Il Regolamento era stato sottoposto a consultazione pubblica con la delibera n. 195/22/CONS del 15 giugno 2022 e, pertanto, nella sua adozione ha tenuto in considerazione le osservazioni e le valutazioni emerse nel corso delle audizioni con tutti i soggetti interessati.


[1] L’art. 43-bis, introdotto con il D.Lgs. n. 177/2021, recepisce l’art. 15 della Direttiva UE n. 2019/790 (c.d.

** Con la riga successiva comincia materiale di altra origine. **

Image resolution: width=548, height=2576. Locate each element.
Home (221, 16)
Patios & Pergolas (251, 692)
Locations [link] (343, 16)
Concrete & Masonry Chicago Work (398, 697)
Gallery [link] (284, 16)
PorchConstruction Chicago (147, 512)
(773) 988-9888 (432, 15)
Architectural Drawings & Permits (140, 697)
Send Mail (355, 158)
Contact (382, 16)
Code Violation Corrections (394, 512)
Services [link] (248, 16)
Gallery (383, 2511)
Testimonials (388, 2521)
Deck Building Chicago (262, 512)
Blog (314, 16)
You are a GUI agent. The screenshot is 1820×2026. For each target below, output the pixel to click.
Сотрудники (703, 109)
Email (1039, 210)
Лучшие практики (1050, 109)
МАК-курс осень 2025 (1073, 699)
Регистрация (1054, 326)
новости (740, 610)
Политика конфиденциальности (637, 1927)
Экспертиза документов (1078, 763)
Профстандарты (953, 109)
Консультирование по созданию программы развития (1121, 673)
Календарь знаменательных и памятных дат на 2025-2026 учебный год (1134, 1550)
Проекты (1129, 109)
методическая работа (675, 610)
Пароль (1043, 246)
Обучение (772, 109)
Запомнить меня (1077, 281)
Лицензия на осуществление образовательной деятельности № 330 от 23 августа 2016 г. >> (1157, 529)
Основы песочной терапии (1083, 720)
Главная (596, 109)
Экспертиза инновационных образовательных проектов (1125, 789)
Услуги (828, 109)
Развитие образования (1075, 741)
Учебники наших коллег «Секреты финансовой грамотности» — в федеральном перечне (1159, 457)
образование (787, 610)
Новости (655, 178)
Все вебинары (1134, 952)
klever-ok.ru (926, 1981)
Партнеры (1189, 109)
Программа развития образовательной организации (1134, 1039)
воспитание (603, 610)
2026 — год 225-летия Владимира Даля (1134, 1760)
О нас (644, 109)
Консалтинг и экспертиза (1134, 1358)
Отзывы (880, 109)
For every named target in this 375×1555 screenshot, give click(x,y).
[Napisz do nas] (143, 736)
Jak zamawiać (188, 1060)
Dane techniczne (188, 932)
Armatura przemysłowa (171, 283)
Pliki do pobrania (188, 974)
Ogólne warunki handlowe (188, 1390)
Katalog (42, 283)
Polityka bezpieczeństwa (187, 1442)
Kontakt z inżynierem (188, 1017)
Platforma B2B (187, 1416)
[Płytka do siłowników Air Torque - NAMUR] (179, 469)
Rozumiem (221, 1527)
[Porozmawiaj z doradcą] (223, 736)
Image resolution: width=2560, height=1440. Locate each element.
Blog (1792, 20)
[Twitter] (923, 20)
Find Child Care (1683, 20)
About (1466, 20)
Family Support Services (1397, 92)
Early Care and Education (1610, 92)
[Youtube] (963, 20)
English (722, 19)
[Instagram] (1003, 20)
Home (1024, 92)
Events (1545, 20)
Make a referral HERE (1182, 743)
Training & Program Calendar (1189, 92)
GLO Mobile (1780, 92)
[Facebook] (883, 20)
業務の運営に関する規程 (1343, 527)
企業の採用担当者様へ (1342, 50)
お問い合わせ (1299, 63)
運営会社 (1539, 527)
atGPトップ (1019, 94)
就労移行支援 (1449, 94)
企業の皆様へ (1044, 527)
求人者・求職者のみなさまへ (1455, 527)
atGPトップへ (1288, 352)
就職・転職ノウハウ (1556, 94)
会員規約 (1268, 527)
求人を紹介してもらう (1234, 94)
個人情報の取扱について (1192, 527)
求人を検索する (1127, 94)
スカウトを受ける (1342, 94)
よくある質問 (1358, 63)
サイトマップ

Direttiva Copyright).

Con l’art. 15, il legislatore europeo ha affrontato la questione dell’equa distribuzione del valore generato dallo sfruttamento sulla rete di una “pubblicazione di carattere giornalistico” tra gli editori (titolari dei diritti) e le piattaforme che veicolano questi contenuti online.

Lo scopo della disposizione è quello di colmare il value gap tra le piattaforme online e i titolari dei diritti sulle pubblicazioni giornalistiche.